Systemic risk is coming to a bookstore near you.
"Union Atlantic," a forthcoming novel by Adam Haslett, tells the story of a (fictional) president of the New York Fed who tries to prevent a market meltdown after the collapse of a (fictional) bank the Fed regulates. The book got a glowing write-up in the current issue of Esquire, which compared it to the sweeping works of Norman Mailer and Tom Wolfe.
Haslett told the magazine that he finished the book in September 2008 — just as Lehman Brothers was failing and the real-life Fed (and other regulators) were trying to avert a systemic disaster. Passages like this one seemed eerily prescient: "Five hundred points off the Dow was one thing. Disruption of the credit markets was another."
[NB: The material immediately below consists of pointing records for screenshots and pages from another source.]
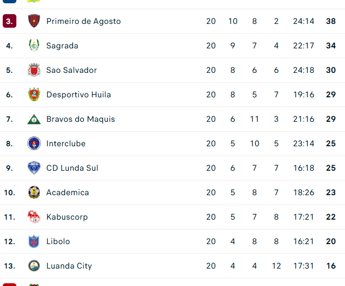
Task: Open the Luanda City round emblem
Action: coord(34,265)
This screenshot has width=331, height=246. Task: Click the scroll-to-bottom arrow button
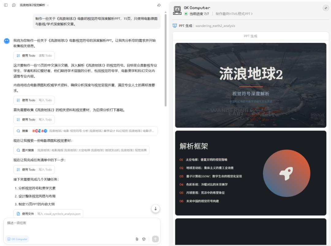coord(155,209)
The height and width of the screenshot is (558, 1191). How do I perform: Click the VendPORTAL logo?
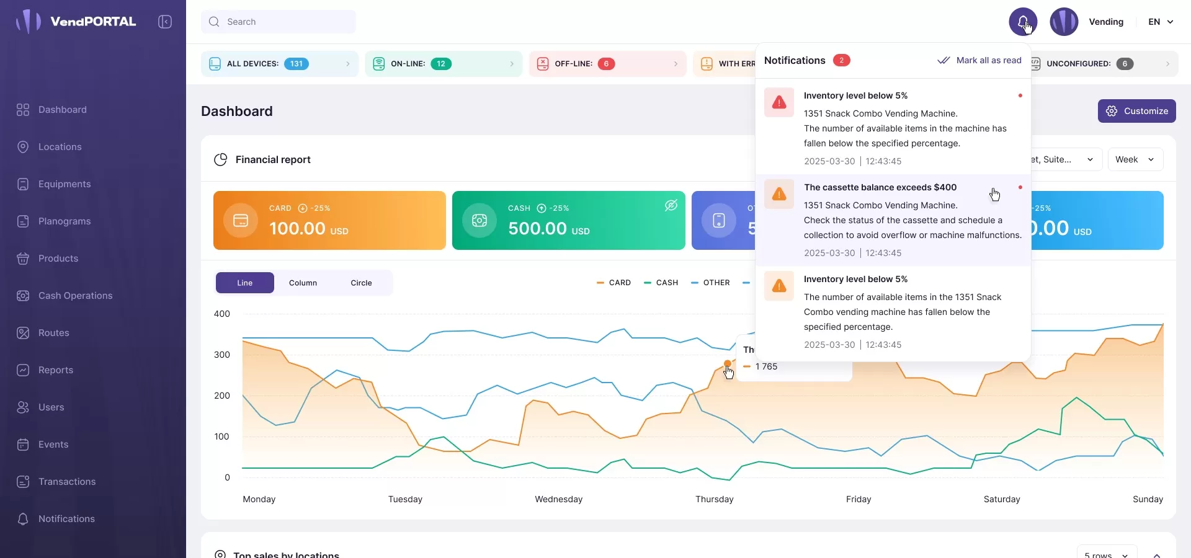76,22
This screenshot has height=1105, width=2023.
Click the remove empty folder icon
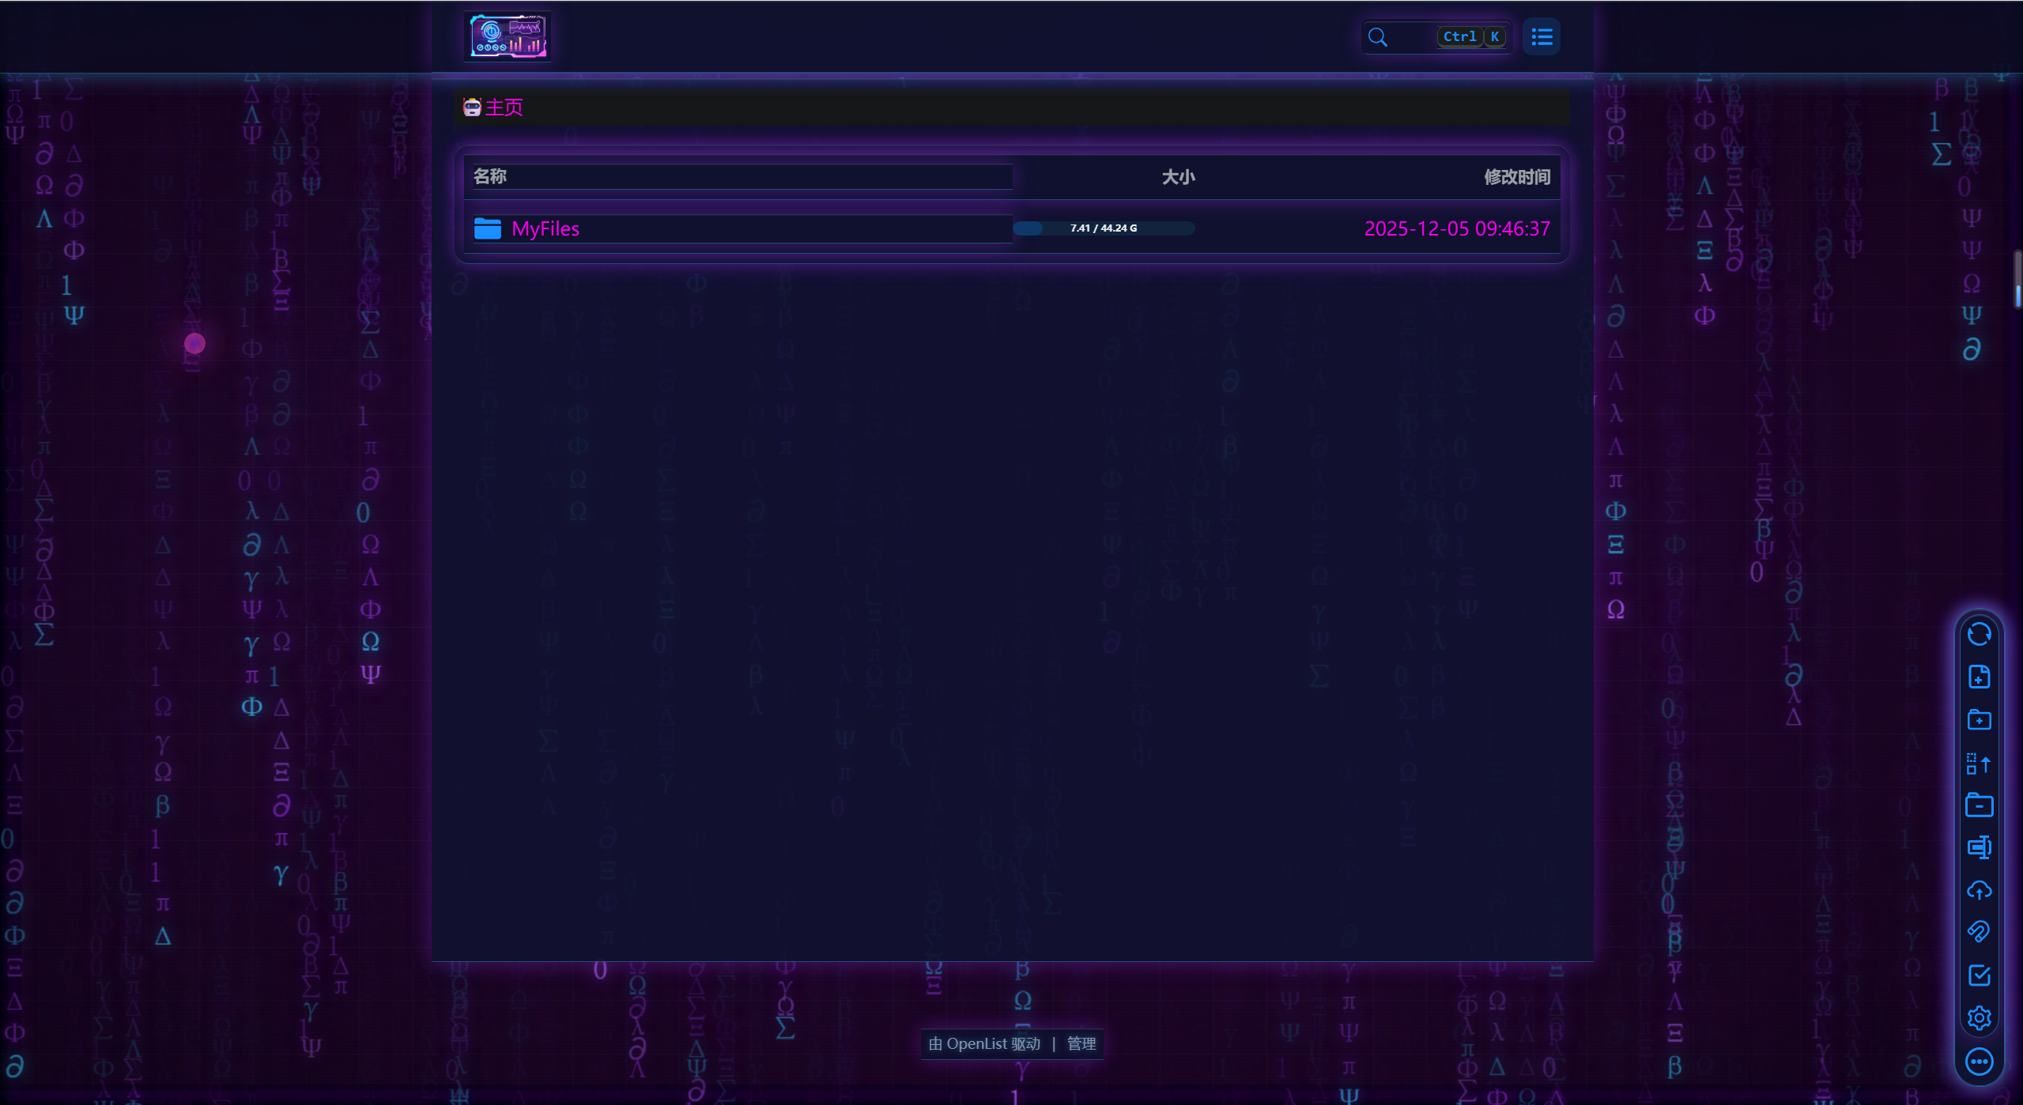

Esquire has posted an excerpt from the novel's prologue, but unfortunately for us at BankThink, it doesn't reveal much of the plot. It does, however, establish one of the main characters: Doug Fanning, who will eventually become a rogue executive at the fictional bank, Union Atlantic (natch). When we meet him, Fanning is in the navy. His ship has accidentally shot down an Iranian passenger plane, which his superiors mistook for a fighter jet. Asked by a senior officer to leave the docked boat and drive into Bahrain to get more cigarettes (which are being doled out to the crew as a token recognition of the ordeal they've been through), he replies, "But I've got mine."
Spoken like a true heir to Henry F. Potter, the villainous banker in "It's a Wonderful Life." But we may have to wait until Feb. 9, when Random House's Nan A. Talese imprint releases "Union Atlantic," to know if Fanning measures up to the terrifying workout executives in Wolfe's "A Man in Full."